**Problem details:**
Review the material line by line. Identify and copy every line that contains the string "marker".

**The records:**
== Segment start ==

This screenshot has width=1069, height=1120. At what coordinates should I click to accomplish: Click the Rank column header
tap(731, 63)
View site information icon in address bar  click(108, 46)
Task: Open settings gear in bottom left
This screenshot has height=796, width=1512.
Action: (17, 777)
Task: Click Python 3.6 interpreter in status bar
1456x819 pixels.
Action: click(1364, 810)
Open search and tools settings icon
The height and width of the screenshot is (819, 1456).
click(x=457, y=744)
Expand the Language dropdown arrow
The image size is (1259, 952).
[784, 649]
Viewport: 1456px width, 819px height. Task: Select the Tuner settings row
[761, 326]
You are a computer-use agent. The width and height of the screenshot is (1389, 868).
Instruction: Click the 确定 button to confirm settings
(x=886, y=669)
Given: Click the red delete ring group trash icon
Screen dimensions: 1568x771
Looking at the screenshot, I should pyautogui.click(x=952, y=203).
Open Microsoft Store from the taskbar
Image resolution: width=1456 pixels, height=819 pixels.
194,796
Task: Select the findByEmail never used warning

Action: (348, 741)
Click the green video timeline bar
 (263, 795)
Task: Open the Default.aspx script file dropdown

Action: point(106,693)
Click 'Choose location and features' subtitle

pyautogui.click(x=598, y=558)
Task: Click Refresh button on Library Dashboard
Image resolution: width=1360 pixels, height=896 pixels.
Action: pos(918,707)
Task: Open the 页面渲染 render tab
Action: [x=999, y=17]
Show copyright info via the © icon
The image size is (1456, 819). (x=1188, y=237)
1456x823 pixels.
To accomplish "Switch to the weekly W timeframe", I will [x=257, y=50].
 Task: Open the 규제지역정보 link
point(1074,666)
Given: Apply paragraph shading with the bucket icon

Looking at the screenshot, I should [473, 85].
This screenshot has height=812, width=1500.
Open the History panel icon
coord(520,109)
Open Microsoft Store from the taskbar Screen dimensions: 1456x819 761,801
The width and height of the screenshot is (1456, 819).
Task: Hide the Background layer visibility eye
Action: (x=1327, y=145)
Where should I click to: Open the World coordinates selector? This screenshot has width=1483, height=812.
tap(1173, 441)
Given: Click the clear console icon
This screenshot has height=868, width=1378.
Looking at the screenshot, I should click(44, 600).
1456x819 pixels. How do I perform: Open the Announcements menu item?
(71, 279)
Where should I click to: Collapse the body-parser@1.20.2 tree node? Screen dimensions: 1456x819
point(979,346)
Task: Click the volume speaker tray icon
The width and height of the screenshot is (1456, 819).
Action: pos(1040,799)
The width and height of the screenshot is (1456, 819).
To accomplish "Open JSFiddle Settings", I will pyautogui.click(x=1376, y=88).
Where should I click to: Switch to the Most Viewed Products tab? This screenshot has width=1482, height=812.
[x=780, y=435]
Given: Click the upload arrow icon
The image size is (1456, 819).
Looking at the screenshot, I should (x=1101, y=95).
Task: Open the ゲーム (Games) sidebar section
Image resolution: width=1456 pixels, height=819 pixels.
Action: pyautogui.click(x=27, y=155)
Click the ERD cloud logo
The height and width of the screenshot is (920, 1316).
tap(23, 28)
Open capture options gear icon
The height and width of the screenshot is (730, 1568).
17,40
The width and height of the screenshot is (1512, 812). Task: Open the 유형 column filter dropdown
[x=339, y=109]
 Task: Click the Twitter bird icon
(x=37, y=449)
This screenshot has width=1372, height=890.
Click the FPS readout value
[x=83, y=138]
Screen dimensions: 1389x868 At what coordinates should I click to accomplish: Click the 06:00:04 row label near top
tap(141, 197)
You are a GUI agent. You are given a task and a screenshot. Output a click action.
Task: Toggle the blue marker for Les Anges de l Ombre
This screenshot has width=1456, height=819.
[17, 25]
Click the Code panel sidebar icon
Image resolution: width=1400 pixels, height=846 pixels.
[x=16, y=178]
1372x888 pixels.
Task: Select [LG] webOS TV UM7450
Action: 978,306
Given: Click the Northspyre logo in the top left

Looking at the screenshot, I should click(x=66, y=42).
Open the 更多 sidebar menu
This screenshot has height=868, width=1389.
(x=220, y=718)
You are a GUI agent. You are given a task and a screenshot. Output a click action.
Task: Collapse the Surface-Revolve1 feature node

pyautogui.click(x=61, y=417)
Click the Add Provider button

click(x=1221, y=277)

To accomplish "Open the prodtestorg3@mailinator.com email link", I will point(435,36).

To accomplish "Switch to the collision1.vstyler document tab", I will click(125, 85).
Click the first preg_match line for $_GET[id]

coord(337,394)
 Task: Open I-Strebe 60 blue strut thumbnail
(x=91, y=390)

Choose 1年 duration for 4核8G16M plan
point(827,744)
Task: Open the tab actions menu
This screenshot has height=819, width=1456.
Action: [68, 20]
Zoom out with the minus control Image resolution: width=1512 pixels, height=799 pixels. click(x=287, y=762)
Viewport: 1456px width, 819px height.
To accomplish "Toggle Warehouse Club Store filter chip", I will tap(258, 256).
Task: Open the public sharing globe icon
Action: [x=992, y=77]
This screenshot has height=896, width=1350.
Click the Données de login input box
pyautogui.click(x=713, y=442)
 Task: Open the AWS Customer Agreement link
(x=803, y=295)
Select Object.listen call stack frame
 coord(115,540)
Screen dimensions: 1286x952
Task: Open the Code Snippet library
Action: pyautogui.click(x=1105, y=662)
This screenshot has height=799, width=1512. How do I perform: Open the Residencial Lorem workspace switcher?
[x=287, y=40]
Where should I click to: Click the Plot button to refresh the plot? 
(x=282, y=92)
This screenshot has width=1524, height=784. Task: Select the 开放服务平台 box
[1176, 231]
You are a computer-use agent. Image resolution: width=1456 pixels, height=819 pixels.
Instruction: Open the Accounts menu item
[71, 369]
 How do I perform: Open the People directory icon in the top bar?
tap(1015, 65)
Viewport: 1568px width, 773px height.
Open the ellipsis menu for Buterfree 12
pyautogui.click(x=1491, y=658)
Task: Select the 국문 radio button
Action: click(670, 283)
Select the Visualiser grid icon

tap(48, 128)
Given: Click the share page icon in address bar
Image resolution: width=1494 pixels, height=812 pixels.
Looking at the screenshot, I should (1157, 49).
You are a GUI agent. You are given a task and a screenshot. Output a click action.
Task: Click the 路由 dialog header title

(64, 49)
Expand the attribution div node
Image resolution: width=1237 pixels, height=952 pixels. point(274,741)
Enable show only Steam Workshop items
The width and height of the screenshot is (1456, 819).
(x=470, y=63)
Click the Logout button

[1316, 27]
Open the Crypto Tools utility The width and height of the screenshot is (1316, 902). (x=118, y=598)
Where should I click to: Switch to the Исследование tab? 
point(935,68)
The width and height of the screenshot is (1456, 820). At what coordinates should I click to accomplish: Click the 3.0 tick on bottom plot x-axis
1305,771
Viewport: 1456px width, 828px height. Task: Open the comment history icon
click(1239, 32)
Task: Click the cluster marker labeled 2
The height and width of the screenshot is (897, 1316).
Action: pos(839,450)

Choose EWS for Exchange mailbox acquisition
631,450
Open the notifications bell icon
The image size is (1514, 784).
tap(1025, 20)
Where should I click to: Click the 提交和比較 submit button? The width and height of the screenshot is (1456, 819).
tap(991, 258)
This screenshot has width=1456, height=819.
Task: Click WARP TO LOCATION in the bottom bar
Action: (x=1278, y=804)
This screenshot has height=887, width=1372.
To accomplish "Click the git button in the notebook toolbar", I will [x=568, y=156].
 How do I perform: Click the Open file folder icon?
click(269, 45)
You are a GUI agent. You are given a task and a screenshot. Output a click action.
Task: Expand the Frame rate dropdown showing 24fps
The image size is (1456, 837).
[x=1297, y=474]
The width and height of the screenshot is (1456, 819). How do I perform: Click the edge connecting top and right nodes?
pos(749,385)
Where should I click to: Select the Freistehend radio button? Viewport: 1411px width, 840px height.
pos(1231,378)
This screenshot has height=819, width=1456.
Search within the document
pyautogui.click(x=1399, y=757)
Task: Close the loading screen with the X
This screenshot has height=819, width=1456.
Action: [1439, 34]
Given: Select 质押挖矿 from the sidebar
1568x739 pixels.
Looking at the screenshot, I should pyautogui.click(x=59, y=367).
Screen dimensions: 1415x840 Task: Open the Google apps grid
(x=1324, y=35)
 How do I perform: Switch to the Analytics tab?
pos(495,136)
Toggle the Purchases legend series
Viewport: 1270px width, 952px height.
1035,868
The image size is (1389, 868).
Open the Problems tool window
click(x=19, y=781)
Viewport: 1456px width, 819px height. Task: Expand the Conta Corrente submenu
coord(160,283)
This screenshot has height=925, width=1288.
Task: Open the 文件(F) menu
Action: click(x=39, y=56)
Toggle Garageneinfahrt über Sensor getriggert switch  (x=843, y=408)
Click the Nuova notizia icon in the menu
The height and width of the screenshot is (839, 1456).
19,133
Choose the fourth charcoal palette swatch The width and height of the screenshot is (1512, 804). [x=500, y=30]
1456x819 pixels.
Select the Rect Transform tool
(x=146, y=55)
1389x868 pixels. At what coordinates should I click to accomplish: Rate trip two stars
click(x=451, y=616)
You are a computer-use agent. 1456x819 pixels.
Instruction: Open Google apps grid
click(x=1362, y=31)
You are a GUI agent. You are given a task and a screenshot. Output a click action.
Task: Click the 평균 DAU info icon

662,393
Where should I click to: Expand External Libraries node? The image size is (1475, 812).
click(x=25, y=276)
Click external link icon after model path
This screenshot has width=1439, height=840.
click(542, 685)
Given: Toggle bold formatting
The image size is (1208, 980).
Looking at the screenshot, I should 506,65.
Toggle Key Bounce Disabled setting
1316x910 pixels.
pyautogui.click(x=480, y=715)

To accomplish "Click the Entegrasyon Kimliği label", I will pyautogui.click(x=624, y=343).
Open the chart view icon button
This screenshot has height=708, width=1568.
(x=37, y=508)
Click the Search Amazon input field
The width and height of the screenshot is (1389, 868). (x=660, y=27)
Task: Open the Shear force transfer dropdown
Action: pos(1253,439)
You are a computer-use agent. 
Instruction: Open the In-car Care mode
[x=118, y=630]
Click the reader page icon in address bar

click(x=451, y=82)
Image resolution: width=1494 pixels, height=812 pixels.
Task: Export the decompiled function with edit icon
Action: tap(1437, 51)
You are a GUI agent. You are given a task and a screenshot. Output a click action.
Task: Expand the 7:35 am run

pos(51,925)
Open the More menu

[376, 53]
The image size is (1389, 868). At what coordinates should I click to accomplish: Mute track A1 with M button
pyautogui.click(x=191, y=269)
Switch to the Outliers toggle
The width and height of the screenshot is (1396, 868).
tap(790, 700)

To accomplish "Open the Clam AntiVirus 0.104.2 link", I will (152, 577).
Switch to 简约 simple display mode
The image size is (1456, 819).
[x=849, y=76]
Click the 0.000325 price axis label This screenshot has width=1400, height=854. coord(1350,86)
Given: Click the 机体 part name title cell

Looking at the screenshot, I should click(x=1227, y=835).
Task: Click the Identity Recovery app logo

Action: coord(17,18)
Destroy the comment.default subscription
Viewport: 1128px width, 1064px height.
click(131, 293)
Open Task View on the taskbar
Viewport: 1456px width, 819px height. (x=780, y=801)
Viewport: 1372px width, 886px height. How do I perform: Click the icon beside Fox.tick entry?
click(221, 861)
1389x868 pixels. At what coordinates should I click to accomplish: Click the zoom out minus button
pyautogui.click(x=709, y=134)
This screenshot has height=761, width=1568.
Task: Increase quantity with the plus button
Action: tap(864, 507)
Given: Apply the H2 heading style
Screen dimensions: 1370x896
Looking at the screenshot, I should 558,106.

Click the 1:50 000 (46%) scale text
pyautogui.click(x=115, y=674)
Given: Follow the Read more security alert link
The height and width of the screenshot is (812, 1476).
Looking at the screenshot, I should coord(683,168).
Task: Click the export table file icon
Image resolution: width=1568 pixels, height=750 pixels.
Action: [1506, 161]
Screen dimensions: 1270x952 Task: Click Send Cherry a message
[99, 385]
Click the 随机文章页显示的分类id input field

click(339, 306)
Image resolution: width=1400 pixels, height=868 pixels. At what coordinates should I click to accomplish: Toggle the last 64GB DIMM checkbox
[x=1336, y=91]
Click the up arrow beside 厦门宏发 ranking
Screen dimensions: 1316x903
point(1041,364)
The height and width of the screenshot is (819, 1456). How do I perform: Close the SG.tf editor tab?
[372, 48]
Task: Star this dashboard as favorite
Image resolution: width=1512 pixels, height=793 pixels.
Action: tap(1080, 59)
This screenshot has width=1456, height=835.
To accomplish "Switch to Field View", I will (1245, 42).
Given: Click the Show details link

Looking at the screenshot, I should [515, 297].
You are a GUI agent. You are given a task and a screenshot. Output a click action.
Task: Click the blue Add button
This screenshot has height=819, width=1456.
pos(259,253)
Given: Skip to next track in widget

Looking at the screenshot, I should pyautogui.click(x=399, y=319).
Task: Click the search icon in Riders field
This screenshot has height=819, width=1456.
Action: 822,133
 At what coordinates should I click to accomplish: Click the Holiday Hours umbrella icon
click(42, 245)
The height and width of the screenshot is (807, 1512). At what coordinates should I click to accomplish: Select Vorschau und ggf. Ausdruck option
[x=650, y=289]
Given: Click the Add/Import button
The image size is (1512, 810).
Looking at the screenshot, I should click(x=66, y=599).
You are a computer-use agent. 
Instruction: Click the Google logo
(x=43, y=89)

== Segment end ==

**Final answer:**
Task: Toggle the blue marker for Les Anges de l Ombre
Task: Click the cluster marker labeled 2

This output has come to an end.